• EXERCISE PROMPT: Count the lines in the listing below that contain the string "bullet". Reply with the number alone.
--- BEGIN GIVEN RECORDS ---
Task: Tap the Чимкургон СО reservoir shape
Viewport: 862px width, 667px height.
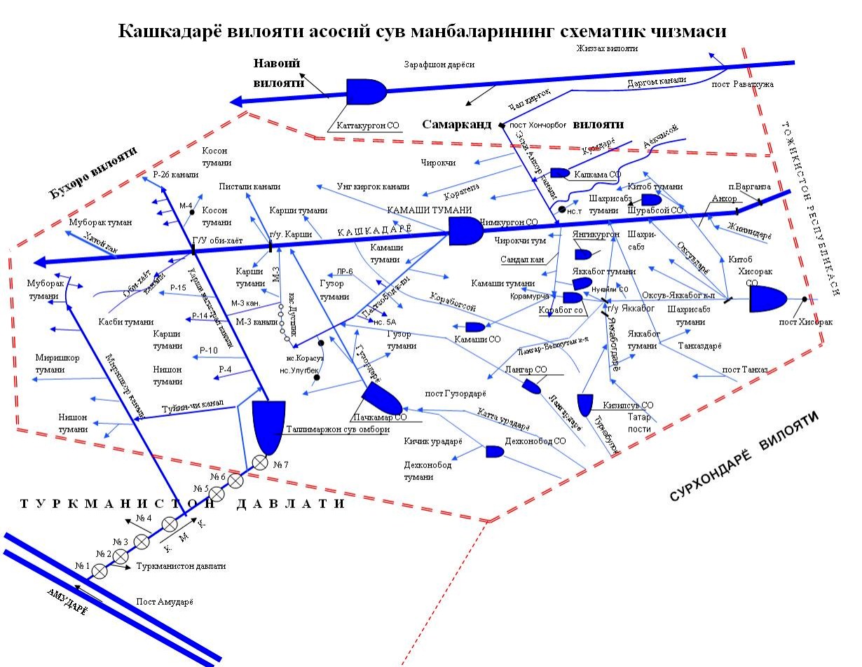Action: click(x=464, y=231)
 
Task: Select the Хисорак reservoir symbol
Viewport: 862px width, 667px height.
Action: click(x=769, y=298)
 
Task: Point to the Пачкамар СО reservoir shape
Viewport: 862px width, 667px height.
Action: click(x=383, y=399)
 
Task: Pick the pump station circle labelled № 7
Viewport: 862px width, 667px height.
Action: click(x=260, y=462)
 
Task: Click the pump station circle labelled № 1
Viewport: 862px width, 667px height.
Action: click(x=100, y=572)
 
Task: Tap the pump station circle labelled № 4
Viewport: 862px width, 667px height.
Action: click(x=170, y=524)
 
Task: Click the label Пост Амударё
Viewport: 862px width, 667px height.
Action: click(x=164, y=602)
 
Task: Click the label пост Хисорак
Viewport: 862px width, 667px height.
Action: click(x=806, y=323)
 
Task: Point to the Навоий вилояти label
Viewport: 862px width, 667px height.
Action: click(x=277, y=73)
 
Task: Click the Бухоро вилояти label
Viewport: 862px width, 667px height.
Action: click(x=93, y=173)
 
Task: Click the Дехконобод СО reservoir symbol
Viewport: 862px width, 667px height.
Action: click(x=495, y=452)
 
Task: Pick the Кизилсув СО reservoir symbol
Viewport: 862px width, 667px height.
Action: click(x=585, y=404)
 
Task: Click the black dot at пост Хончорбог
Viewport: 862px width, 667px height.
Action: click(x=502, y=125)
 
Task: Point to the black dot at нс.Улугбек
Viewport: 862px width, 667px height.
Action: click(x=317, y=378)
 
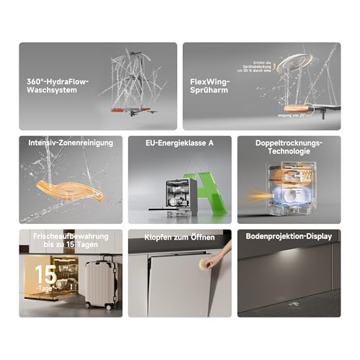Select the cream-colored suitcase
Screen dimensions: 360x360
point(102,284)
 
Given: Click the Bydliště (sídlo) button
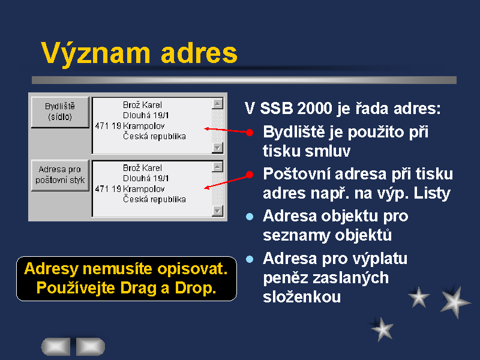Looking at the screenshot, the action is coord(60,112).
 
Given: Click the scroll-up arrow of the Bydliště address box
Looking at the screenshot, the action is coord(217,104).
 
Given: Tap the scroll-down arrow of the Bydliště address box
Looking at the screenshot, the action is coord(217,148).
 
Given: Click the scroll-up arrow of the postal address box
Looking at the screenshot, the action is coord(217,167).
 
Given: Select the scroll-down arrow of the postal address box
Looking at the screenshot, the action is coord(217,211).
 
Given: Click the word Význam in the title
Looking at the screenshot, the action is coord(96,53).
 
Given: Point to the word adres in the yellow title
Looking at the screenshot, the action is coord(199,53).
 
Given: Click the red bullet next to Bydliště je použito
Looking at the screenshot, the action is coord(250,133).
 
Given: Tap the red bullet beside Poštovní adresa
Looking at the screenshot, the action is coord(250,175).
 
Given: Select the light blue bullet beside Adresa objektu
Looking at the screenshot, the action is coord(250,217).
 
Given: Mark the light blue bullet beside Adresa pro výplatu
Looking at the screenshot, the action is coord(250,259).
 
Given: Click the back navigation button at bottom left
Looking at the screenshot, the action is coord(56,347).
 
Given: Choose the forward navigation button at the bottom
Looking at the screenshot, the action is coord(91,347).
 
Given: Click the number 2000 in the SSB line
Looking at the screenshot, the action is coord(314,109).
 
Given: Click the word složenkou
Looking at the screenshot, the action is coord(302,297).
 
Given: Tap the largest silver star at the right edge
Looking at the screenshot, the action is coord(455,302).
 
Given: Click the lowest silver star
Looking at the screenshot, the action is coord(382,329).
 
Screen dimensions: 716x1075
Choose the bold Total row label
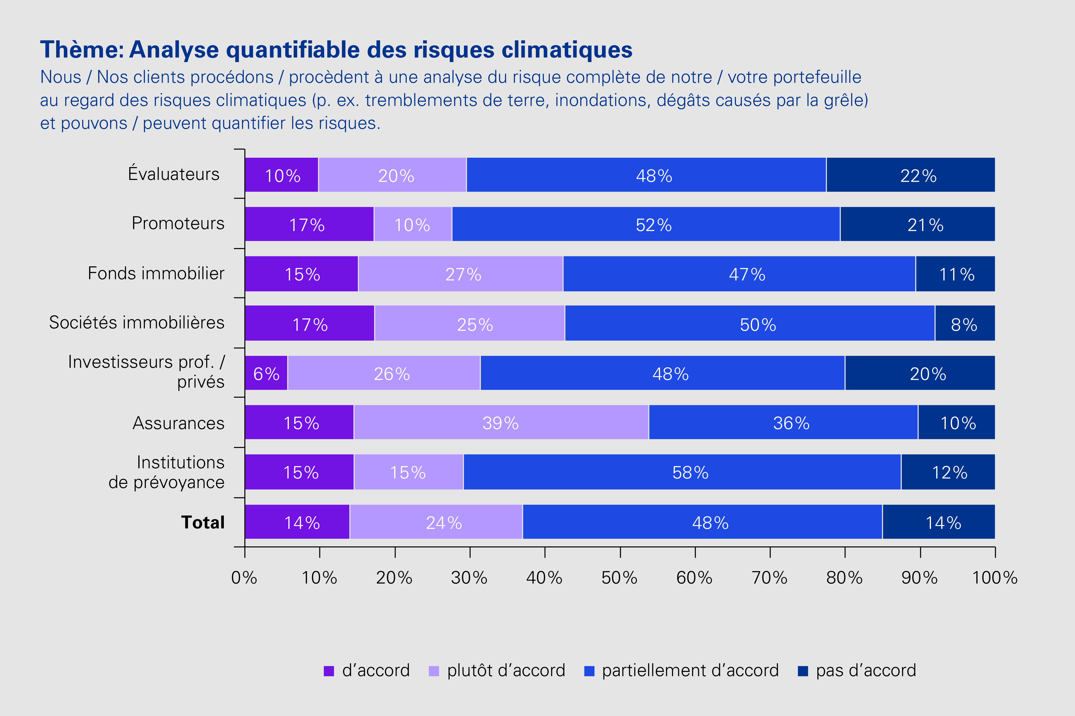click(x=203, y=522)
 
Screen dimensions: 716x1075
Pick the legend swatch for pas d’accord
click(x=803, y=671)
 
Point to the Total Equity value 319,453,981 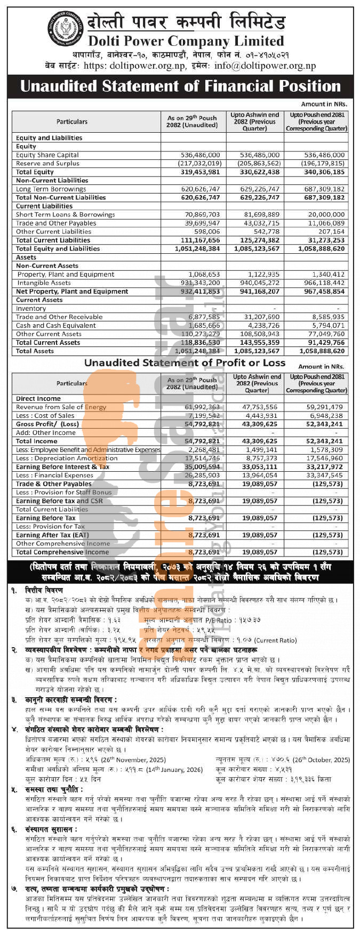coord(193,172)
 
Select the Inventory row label coord(31,309)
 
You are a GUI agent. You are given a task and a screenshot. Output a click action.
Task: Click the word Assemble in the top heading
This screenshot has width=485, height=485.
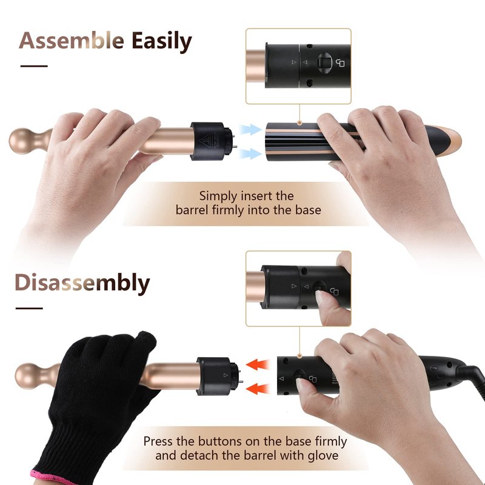pos(72,41)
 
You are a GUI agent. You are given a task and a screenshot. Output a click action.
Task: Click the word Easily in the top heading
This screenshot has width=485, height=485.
pos(162,42)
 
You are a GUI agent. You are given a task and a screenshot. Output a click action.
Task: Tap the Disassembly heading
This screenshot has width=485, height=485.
pos(82,283)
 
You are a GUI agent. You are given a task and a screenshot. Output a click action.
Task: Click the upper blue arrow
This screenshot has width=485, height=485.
pos(250,129)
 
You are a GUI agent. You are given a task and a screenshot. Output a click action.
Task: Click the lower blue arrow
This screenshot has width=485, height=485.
pos(250,153)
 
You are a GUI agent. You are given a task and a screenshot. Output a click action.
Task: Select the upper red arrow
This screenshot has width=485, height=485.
pos(258,364)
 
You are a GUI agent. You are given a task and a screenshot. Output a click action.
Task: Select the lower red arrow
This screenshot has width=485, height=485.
pos(258,389)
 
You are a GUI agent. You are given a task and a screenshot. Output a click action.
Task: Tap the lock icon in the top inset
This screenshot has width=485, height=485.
pos(340,63)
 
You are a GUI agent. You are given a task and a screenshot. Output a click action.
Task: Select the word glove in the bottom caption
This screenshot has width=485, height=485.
pos(323,455)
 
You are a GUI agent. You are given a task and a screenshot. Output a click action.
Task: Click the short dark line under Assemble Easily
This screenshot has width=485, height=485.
pos(34,66)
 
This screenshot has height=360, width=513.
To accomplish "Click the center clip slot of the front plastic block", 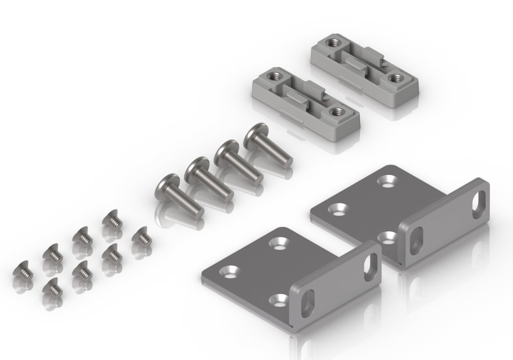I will point(304,95).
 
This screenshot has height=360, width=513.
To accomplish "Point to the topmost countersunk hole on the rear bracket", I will point(386,181).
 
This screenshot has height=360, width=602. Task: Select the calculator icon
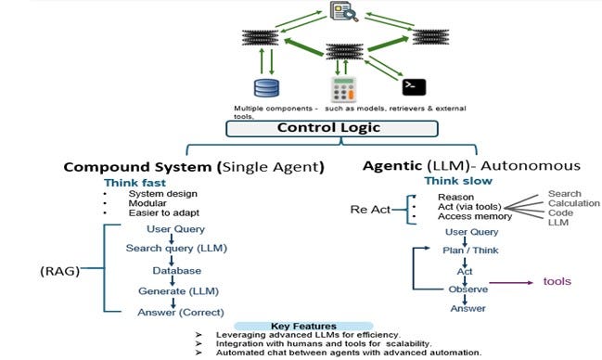(x=345, y=90)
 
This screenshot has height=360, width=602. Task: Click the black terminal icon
(x=413, y=87)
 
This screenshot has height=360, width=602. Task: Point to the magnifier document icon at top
(x=342, y=12)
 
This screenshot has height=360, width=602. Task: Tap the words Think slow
(x=458, y=181)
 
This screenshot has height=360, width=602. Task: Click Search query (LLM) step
(x=176, y=249)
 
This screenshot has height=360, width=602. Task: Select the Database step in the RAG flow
(x=177, y=270)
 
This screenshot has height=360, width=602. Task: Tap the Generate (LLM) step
(x=177, y=291)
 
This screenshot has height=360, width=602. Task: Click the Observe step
(x=468, y=289)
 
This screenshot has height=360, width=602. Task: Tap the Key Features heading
(x=301, y=326)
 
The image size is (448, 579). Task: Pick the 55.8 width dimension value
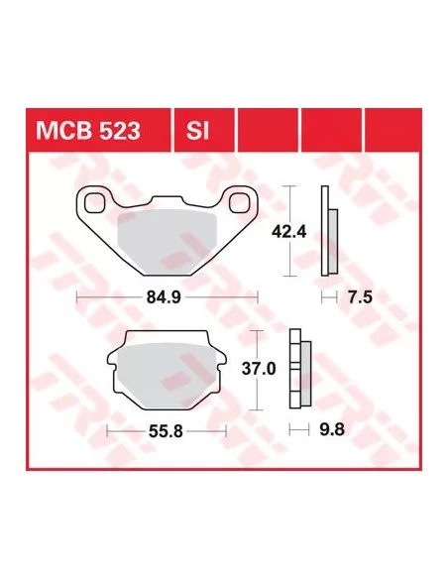[166, 431]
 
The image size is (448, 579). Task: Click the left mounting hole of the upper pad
[97, 203]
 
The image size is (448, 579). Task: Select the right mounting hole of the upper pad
[239, 203]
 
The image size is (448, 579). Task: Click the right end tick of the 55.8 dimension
[227, 431]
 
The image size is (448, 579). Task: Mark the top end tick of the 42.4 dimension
[289, 187]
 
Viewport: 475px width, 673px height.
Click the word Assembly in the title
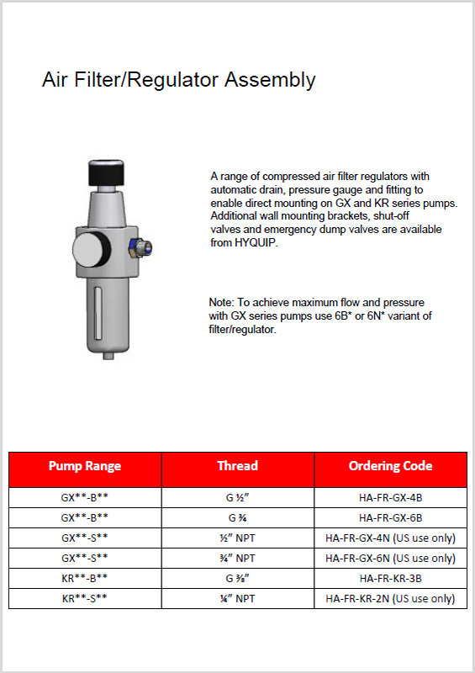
--- END GIVEN RECORDS ---
• WRITTEN SOLUTION: 4